A deepening mystery with a religious edge—and a world away from the weak tea of Dan Brown.
Sgt. Nam is a man who is neither here nor there. From a small country town in Korea, he had an adolescence so blank that it "left no memories, sad or happy.” He is not especially good at his job but not bad, either, and the job “afforded neither satisfaction nor regret.” He became a cop after dropping out of an utterly mediocre university. What he does know, with the passage of time, is that time passes too quickly, and now his own life is quickened by the discovery of an odd manuscript surrounding an even odder missing persons case, the disappeared person in question a seminarian who, as his writings reveal, had been concocting a decidedly contrarian version of Christianity that would have occasioned an auto-da-fé in an earlier time.

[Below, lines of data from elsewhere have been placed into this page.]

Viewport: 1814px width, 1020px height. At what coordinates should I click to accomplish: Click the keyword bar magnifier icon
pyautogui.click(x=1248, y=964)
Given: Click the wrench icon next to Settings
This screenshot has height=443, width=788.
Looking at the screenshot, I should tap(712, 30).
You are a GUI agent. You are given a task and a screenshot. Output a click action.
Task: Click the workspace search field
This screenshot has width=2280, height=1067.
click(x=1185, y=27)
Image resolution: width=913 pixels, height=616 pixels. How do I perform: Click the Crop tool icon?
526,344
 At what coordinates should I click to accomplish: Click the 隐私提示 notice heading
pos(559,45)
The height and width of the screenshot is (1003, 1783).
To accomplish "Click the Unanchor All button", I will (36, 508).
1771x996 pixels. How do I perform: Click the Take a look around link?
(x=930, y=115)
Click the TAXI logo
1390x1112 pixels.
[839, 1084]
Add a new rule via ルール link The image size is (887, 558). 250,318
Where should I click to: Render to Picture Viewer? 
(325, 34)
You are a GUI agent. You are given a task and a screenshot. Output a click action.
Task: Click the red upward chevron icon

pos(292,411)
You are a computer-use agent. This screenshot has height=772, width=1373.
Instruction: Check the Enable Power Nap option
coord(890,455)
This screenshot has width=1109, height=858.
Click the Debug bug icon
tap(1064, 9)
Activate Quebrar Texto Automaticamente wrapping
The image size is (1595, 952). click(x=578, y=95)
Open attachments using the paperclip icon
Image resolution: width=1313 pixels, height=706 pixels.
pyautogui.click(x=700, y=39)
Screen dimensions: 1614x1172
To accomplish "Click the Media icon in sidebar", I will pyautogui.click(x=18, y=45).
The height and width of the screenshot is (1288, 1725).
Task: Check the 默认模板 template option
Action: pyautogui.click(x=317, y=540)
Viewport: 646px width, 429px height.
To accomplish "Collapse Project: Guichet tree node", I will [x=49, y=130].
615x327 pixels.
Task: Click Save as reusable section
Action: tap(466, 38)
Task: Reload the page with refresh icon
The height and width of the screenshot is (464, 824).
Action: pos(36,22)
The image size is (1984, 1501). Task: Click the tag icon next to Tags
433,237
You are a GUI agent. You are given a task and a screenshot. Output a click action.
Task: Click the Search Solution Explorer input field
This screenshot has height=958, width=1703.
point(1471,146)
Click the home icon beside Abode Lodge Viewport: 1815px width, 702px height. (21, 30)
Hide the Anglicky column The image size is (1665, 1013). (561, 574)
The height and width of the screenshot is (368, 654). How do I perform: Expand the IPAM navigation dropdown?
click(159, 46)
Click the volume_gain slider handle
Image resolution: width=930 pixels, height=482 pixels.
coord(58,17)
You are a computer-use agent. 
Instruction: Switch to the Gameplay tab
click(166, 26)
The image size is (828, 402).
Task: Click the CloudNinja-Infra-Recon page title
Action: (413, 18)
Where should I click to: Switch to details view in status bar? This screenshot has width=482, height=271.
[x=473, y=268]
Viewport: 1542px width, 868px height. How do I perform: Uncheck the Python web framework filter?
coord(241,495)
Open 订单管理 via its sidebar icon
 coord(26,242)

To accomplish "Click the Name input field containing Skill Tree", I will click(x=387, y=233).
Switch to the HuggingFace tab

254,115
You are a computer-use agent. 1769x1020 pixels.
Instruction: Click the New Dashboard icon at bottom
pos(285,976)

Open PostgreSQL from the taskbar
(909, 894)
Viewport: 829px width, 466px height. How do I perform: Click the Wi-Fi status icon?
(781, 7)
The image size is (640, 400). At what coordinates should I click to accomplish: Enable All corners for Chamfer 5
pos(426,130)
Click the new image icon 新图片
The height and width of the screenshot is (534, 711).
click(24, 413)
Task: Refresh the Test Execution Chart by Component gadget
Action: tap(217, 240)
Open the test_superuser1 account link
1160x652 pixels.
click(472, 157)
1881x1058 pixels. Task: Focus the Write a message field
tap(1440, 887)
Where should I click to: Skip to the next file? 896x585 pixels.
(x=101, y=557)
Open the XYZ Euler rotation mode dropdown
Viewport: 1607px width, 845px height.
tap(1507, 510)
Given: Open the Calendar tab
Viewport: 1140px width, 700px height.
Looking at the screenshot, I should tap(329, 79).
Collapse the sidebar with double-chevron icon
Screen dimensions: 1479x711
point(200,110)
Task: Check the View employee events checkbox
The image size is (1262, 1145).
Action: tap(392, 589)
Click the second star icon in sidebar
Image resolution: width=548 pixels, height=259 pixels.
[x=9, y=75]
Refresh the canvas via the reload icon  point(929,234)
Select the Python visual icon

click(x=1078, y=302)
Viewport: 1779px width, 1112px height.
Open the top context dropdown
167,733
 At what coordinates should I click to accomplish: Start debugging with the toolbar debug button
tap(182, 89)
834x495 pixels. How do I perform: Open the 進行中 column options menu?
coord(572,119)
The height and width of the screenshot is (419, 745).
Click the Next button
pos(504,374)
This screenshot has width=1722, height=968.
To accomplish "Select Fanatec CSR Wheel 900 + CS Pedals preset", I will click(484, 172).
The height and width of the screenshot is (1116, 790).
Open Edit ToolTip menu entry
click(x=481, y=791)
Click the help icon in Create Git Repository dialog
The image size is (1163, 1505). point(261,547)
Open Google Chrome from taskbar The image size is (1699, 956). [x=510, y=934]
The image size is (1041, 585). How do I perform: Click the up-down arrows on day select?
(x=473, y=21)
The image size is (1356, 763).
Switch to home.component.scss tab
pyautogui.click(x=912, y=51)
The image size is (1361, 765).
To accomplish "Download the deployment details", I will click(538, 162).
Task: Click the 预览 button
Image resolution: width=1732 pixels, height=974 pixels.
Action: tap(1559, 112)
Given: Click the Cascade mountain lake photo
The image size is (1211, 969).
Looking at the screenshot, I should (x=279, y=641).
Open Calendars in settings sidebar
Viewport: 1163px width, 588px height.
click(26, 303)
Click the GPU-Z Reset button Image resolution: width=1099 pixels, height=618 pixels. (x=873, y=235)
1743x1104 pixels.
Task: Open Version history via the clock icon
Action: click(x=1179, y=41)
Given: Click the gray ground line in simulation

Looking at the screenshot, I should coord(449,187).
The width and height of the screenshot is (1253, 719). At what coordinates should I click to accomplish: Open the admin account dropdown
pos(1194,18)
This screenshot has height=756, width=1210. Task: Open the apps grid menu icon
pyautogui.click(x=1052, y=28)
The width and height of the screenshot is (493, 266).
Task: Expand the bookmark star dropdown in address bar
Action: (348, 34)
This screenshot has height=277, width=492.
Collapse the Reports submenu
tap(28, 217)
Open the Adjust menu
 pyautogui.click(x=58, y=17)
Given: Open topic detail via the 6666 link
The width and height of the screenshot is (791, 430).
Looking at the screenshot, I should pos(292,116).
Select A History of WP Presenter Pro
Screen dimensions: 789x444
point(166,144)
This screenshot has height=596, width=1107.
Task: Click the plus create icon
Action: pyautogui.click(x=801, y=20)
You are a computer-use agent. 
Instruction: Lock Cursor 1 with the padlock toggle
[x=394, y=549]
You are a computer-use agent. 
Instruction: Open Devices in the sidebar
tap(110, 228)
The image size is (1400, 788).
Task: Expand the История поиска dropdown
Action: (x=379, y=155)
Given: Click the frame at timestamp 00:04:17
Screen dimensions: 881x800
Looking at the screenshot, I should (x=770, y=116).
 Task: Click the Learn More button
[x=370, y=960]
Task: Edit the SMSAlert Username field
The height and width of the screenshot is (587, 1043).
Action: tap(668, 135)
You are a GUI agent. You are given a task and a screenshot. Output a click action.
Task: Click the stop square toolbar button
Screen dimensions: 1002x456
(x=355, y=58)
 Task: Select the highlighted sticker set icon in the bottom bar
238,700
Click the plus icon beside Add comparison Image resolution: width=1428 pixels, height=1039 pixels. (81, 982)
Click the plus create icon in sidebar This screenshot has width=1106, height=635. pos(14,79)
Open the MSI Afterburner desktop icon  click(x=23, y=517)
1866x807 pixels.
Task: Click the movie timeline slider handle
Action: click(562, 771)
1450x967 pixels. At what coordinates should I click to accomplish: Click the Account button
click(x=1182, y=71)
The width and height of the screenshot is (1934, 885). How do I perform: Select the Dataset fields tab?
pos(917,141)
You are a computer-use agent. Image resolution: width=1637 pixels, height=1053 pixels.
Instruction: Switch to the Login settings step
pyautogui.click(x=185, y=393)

For Sgt. Nam, “whose life had long been spent among statements written in a clichéd style full of Chinese characters, the words were barely comprehensible.” Yet, finally engaged, he presses on, hoping to find clues in the godly fellow’s writings, even as Min Yoseop’s manuscript becomes more pointed and less acquiescent to the orthodox view: if the meek and the poor are the inheritors and true owners of the world, then why do they have nothing? And more, as the protagonist asks Jesus, “Why did you so rashly show a miracle you will not employ again? Don’t you realize that you will only be able to impress them again with an even greater miracle?” Adultery, apostasy, homicide, assumed identities—all figure in the tale, even if its dominant tone is one of anomie. The story takes time to unfold, and the close is a little too obvious, but it’s an engaging intellectual mystery all the same.
Think of it as a Korean rejoinder to The Name of the Rose, with some Kazantzakis thrown in for good measure.